*** TEXTO DE LECTURA ***

Hace no mucho en una entrevista, María Negroni afirmó: “No hay escritura sin descenso a los infiernos” (El Español, 2023). Esta declaración echa por tierra la premisa inicial, a través de la confirmación de la alta carga emotiva en la producción literaria. La dicha podría resultar esquiva. Dan cuenta de ello la infinidad de dedicatorias que nos remiten a experiencias desgarradoras: “A la memoria de Melina Romero y Araceli Ramos”, como escribió Dolores Reyes en Cometierra, la novela que narra la historia de la adivina que es capaz de predecir el destino de las desaparecidas mientras ingiere abundantes puñados de tierra. Un extracto a modo de epitafio. El gesto de inscribir los nombres de las jóvenes víctimas de femicidio, honra su recuerdo, evoca, reverbera, denuncia e interpela a la memoria, esa cosa frágil que, gracias al papel, dejará a las mujeres plasmadas para siempre.

***

» **COMPRUEBA TU COMPRENSIÓN**:
1) Según el texto sobre la escritura y el dolor, ¿a la memoria de quiénes dedicó Dolores Reyes su novela Cometierra?
2) Prolonga el texto sobre la escritura y el dolor a partir de su última oración.
El material que viene a continuación es independiente del texto sobre la escritura y el dolor.

*** EXTRACTO DE DATOS ***

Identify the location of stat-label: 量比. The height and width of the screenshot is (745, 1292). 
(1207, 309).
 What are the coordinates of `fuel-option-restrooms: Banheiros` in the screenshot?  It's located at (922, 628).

***

» **RESPUESTAS POR TAREA**:
1) A la memoria de Melina Romero y Araceli Ramos.

2)
“No sería extraño que se publicara un libro constituido solamente por dedicatorias memorables, apócrifas o no, destinadas a personas reales o inexistentes”, escribió una vez Oscar Hahn en Borges y el arte de la dedicatoria, ensayo en que describió los rasgos estructurales de la dedicatoria como género. Allí analizó el mensaje de Borges a Leopoldo Lugones en El hacedor:

Mi vanidad y mi nostalgia han armado una escena imposible. Así será (me digo), pero mañana yo también habré muerto y se confundirán nuestros tiempos y la cronología se perderá en un orbe de símbolos y de algún modo será justo afirmar que yo le he traído este libro y que usted lo ha aceptado.

En el fragmento se construye un espacio en que ocurre lo irrealizable. Allí Hahn atribuye a la dedicatoria un rol que exacerba la idea del infinito tan característico en la poética borgeana: “en ella aparece Borges con un ejemplar de El hacedor que contiene una dedicatoria; en esa dedicatoria existe un libro que es El hacedor; en él hay una dedicatoria en la que figura ese libro, y así ad infinitum”.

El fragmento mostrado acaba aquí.